Brano
L'ALLARME
PADOVA I negozi con le serrande abbassate, i tavolini dei bar semi

Giovedì 28 Maggio 2020
L'ALLARME PADOVA I negozi con le serrande abbassate, i tavolini dei bar semi
L'ALLARME
PADOVA I negozi con le serrande abbassate, i tavolini dei bar semi vuoti, nessun via vai di studenti in bicicletta, pochi passanti lungo il Piovego. Un silenzio cupo avvolge il Portello: è la crisi all'ombra dell'università «chiusa». L'emergenza Coronavirus ha svuotato l'intero quartiere, mettendo in ginocchio i commercianti. E i titolari di copisterie, librerie, bar ma anche di tavole calde e pizzerie si sono uniti per lanciare il loro grido d'allarme alla politica e alle istituzioni. Con una lettera indirizzata al governatore Luca Zaia settanta esercenti chiedono di ripopolare al più presto le aule studio e i corridoi dell'ateneo per consentire la ripresa delle attività nella zona universitaria.

Estratto del materiale
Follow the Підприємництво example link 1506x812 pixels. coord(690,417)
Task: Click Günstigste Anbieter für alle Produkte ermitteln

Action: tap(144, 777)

Consegna
Riscrivi la parte dell'articolo sui negozi del Portello che comincia con "Giovedì 28 Maggio" e finisce con "nella zona universitaria.". Rinomina "copisterie" in "cartolerie".

Esito
Giovedì 28 Maggio 2020
L'ALLARME PADOVA I negozi con le serrande abbassate, i tavolini dei bar semi
L'ALLARME
PADOVA I negozi con le serrande abbassate, i tavolini dei bar semi vuoti, nessun via vai di studenti in bicicletta, pochi passanti lungo il Piovego. Un silenzio cupo avvolge il Portello: è la crisi all'ombra dell'università «chiusa». L'emergenza Coronavirus ha svuotato l'intero quartiere, mettendo in ginocchio i commercianti. E i titolari di cartolerie, librerie, bar ma anche di tavole calde e pizzerie si sono uniti per lanciare il loro grido d'allarme alla politica e alle istituzioni. Con una lettera indirizzata al governatore Luca Zaia settanta esercenti chiedono di ripopolare al più presto le aule studio e i corridoi dell'ateneo per consentire la ripresa delle attività nella zona universitaria.